CBS Innertube
- Website type: Broadband video channel / streaming website
- Available in: English
- Country of origin: United States
- Owner: CBS
- Commercial: Yes
- Launched: May 2006
- Current status: Defunct (rebranded as CBS.com in 2007)
- Content license: Television programming

= CBS Innertube =

Broadband video channel

CBS Innertube was a broadband video channel launched by CBS in May 2006. The channel offered original web-only shows, as well as rebroadcasts of CBS's regular shows. The service was only available in the United States. It was rebranded as CBS.com a year later. In 2008, under the CBS.com name, CBS began adding classic television series such as Hawaii Five-O, The Ed Sullivan Show and The Twilight Zone to its selection (also including shows such as Melrose Place, MacGyver and Star Trek: The Original Series, which never aired on CBS but are owned by CBS Television Distribution).

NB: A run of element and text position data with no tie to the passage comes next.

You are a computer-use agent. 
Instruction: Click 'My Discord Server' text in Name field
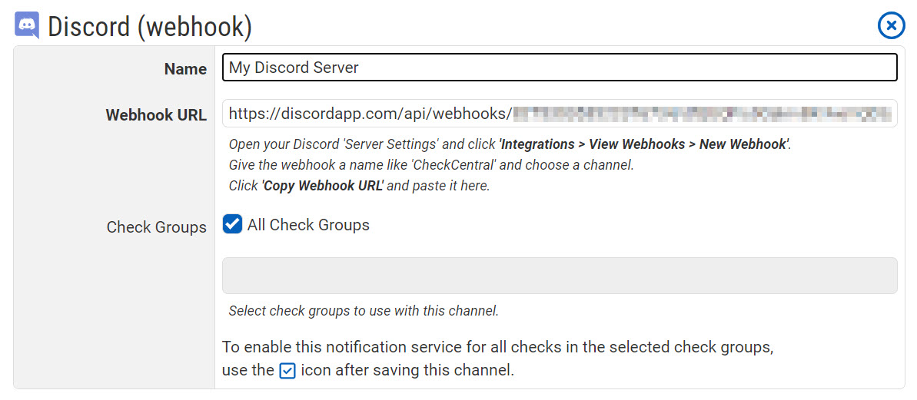click(x=294, y=68)
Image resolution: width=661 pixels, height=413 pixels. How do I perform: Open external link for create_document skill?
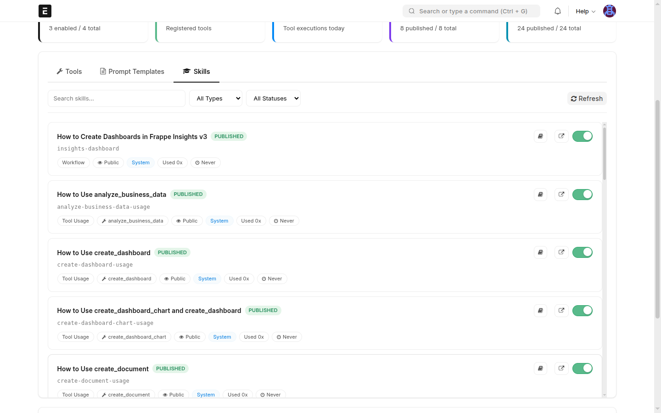(561, 368)
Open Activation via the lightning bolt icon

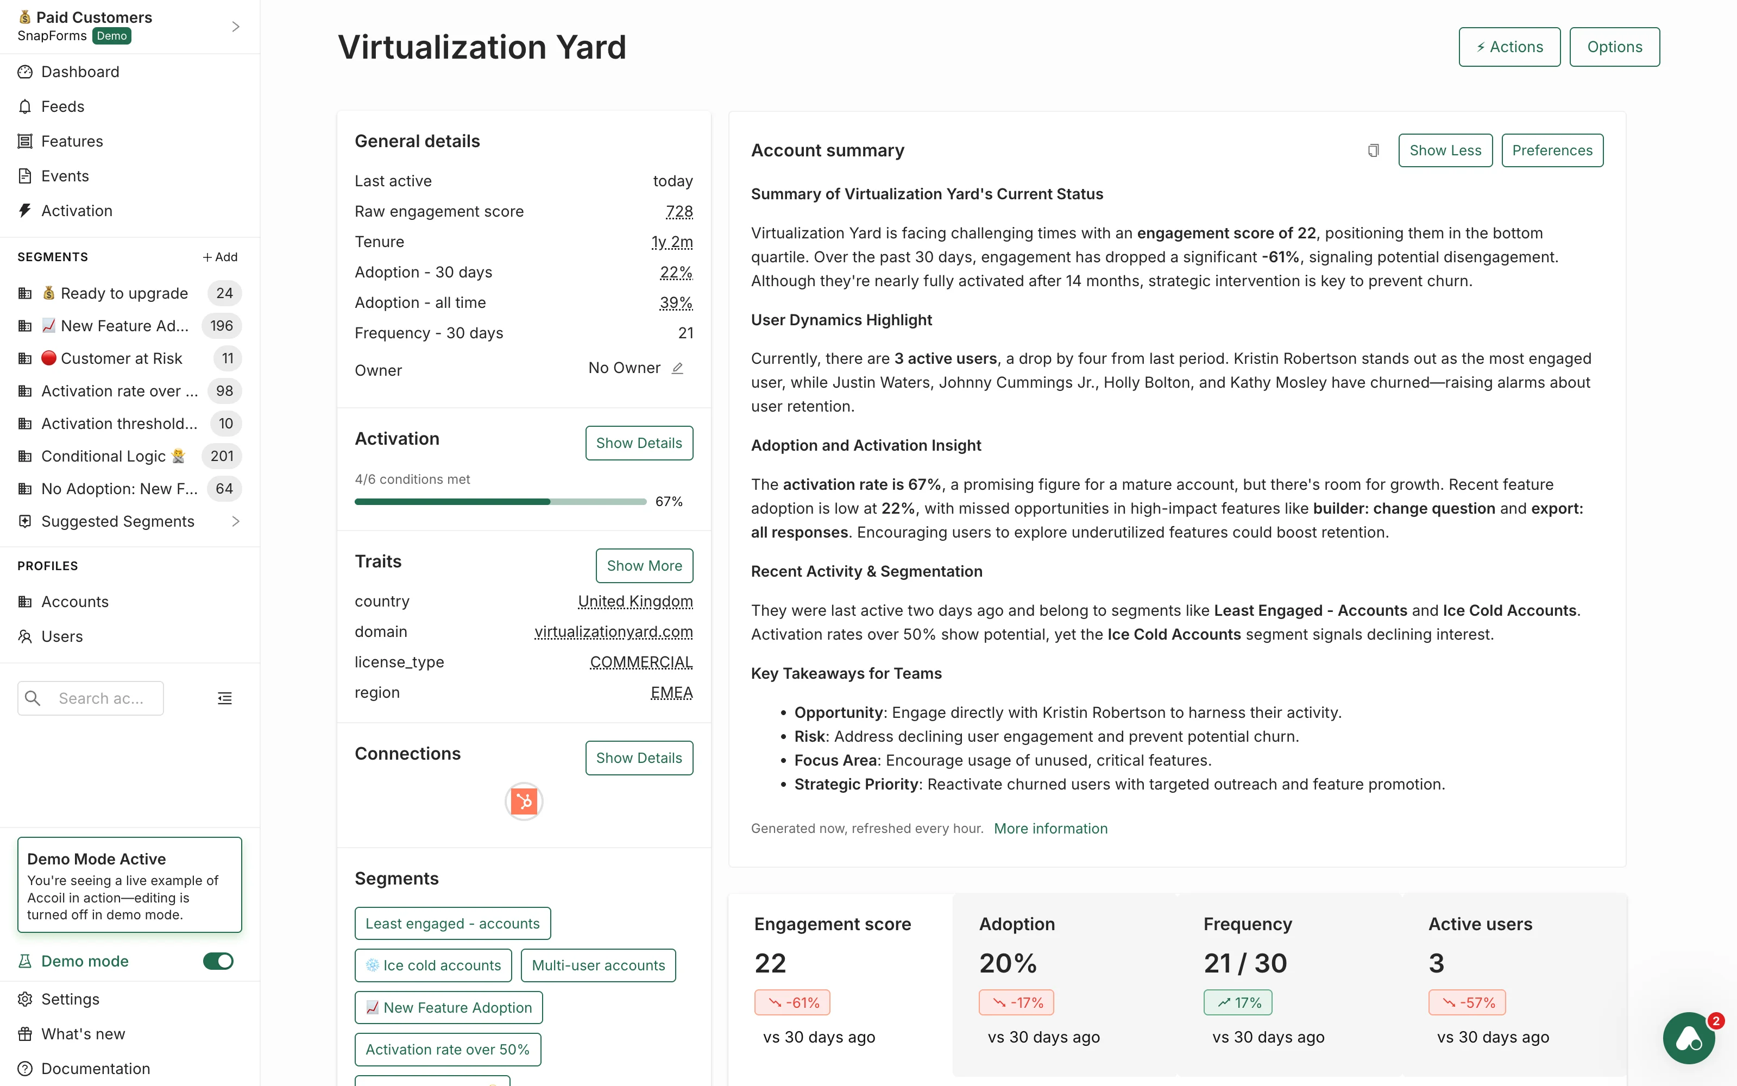point(25,210)
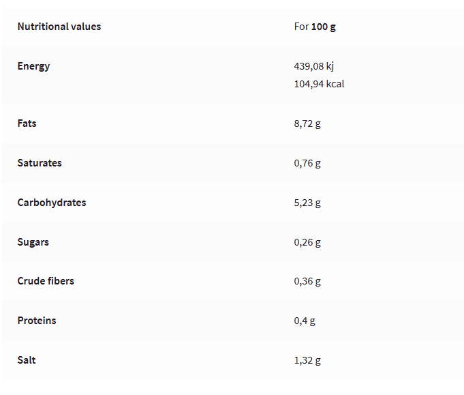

Advertising on Innertube was different and independent from CBS. Sponsors who had network coverage had to purchase Innertube advertising separately. These spots were sold in 15 and 30 second increment, similar to the network version. Although the goal of Innertube was to attract newer, more technologically advanced viewers, CBS had also hoped to gain some overlap from network viewers wishing to watch rebroadcasts of network shows. Finally, CBS planned to include special one-on-one interviews with celebrities.

Nearly a year after its launch, Innertube was not attracting the numbers that had been hoped for. Network executives realized that not many viewers were going to the site and decided to rebrand "Innertube" as "CBS.com", a more recognizable site for its viewers. Much of Innertube's library content is now part of CBS's paid service Paramount+ (formerly CBS All Access).